The day after the shooting, Yanez was interviewed by the Minnesota Bureau of Criminal Apprehension for about an hour.
“I told him that the driver appeared to match the physical description of our suspect from the strong-armed robbery,” said Yanez during the interview.
For about an hour, you hear BCA Special Agent Doug Henning asking Yanez questions about the circumstances that led to the shooting.
As soon as I get up to the car I’m hit with a, an odor of burning marijuana.
And then he goes, I have a gun.
As he’s telling me that he’s reaching down to his right leg, right thigh area and the center console.
I believe I’m telling him something along the lines of, ‘Don’t reach for it. Don’t do it.’
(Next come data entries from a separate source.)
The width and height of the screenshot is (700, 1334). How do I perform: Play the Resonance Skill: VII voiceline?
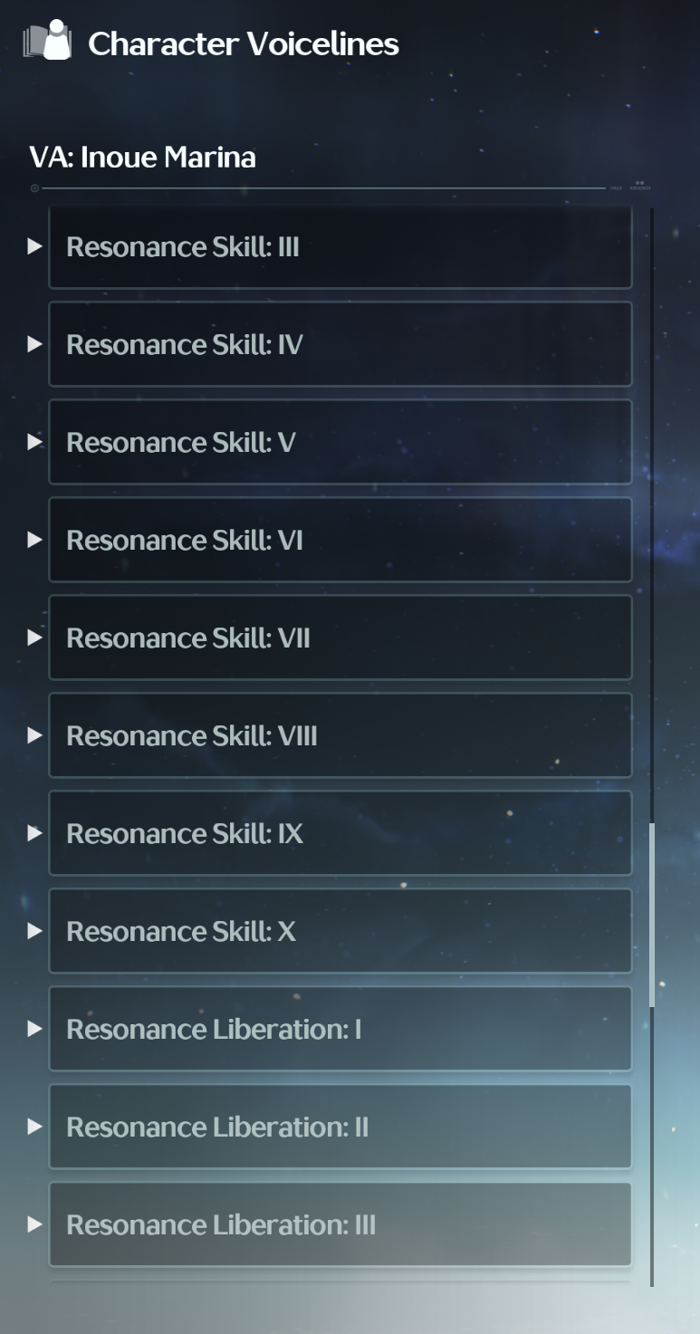35,638
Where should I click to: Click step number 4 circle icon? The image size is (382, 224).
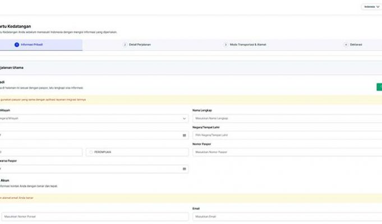tap(346, 44)
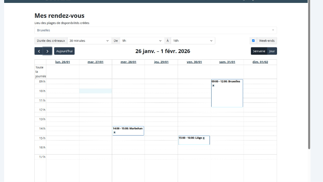Open the end hour 18h dropdown
323x182 pixels.
click(193, 41)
Yanez then tells Henning that he believes Castile has no regard for what he’s saying.
Being the vehicle smelled like marijuana, I didn’t know if he was keeping it on him for protection from a drug dealer or anything like that.
I believe I told him don’t do it and he continued to move.
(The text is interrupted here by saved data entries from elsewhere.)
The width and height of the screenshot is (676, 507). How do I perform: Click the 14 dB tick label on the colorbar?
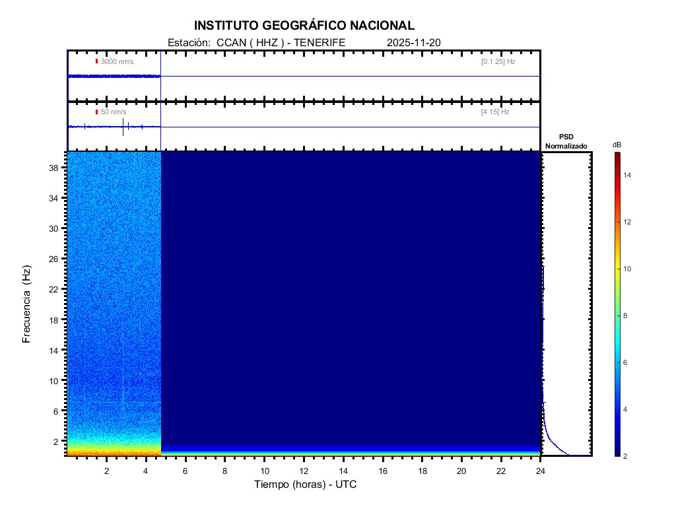pyautogui.click(x=628, y=176)

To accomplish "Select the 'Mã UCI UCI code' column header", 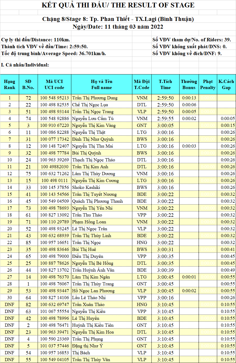I will click(x=54, y=85).
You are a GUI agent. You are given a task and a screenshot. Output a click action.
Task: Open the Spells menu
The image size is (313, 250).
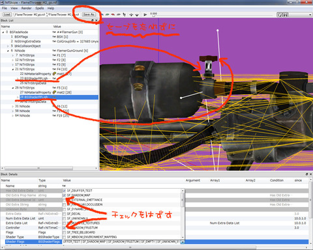click(40, 8)
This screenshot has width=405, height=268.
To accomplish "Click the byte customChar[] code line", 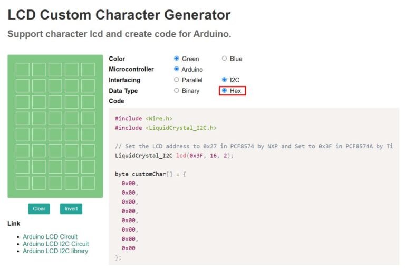I will tap(151, 174).
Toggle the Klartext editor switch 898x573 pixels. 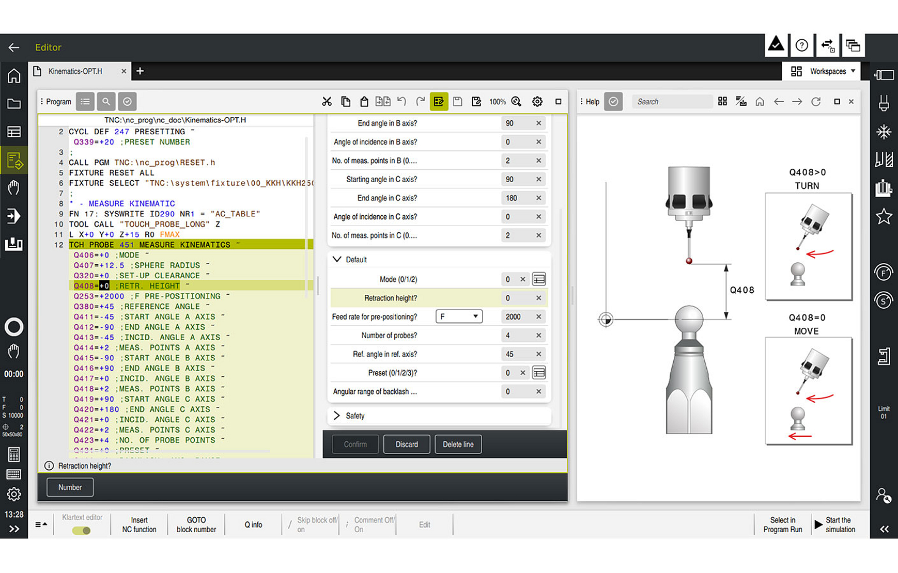point(82,530)
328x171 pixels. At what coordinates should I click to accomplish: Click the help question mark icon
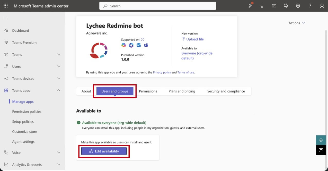[310, 6]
I had no other option to take out my firearm and I shot. I shot him.
Along with audio of the interview, the BCA released evidence from the scene, including pictures of Yanez’s gun and Castile’s gun, which fell out of his pocket.
There were also pictures of blood from inside the car, along with bullets in the seats and trajectory photos showing how Yanez shot into the vehicle.
There’s also a picture of Yanez with Castile’s bloody insurance card still in his pocket, and wearing a “Police Lives Matter” bracelet.
“It was dark and I could barely see and I thought it was a firearm and I thought he was going to shoot and kill me and shoot and kill my partner right after that,” Yanez said.
He told Henning during the interview that he had pulled over other drivers in the past who told him they were carrying a firearm. He told Henning they have typically told him where the gun is in the car, and they have kept their hands in view.
Audio of the BCA’s interview with Yanez’s partner, Officer Joseph Kauser, was also released.
Kauser told the agent that he could not hear all the words exchanged between Yanez and Castile, and he was surprised when shots rang out.
Looking ahead, there could be two civil trials — one brought by Castile’s family and the other by Reynolds.
The evidence presented at the criminal trial is now public and would likely be used in any civil proceedings.